WHAT YOU ARE ASKED TO DO: Out of the lines below, please list those that hold the string "Computer".

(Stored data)
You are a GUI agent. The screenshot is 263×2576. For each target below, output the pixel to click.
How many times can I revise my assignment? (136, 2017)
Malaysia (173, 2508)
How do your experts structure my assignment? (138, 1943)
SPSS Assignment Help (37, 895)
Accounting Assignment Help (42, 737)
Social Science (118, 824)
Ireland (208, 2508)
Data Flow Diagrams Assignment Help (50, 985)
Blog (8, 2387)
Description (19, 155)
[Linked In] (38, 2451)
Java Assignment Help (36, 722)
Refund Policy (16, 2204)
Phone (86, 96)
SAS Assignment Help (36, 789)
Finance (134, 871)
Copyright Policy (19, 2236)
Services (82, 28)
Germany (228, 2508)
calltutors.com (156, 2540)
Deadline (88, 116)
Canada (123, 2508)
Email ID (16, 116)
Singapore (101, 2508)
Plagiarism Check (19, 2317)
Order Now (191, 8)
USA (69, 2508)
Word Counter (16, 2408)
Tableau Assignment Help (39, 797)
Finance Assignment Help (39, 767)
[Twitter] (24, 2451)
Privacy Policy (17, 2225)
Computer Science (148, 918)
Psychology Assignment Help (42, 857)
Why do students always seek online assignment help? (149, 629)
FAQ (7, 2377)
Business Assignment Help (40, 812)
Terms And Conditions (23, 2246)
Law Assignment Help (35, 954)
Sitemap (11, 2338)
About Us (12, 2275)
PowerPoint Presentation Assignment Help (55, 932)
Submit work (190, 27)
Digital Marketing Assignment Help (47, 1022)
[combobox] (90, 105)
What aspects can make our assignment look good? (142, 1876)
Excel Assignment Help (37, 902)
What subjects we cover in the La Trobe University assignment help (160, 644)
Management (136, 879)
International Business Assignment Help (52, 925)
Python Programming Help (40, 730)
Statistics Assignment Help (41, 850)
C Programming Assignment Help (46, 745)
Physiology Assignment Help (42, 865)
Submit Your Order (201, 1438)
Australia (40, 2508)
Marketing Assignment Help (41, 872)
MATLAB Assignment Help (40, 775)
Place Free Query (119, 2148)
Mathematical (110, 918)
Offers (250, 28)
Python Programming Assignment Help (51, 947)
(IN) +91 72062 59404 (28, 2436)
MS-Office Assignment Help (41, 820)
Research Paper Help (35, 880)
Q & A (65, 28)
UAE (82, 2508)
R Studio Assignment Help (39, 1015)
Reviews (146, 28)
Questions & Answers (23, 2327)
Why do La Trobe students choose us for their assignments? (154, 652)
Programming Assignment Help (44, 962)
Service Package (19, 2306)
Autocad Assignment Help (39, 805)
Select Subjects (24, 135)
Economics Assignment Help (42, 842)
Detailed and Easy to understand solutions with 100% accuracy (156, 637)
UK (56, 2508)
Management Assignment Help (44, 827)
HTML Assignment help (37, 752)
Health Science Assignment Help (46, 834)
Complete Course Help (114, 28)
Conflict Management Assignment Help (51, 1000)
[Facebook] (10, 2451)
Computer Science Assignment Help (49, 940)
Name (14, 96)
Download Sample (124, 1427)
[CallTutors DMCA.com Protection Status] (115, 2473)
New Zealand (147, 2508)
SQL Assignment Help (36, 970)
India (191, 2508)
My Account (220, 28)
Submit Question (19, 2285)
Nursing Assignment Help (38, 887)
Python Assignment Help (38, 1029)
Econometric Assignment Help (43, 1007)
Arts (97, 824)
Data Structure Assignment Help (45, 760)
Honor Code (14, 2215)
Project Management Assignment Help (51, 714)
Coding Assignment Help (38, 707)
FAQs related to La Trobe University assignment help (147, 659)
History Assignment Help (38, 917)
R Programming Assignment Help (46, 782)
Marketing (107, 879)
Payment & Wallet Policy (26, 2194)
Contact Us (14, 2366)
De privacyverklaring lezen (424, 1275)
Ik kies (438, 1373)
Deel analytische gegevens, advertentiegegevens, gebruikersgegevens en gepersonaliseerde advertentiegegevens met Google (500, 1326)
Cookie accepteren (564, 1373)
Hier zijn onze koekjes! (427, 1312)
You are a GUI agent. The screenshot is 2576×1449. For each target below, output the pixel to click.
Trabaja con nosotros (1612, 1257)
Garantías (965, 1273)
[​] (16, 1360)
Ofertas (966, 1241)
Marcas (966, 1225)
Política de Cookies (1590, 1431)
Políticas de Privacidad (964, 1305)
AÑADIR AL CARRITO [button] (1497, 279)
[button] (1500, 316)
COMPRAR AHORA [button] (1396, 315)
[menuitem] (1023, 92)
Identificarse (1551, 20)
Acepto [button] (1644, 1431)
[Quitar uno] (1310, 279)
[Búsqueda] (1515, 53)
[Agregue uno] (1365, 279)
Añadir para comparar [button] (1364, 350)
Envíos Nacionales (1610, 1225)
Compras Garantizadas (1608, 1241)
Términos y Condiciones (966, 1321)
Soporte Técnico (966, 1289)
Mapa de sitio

OUTPUT OF THE TASK:
Computer Science (148, 918)
Computer Science Assignment Help (49, 940)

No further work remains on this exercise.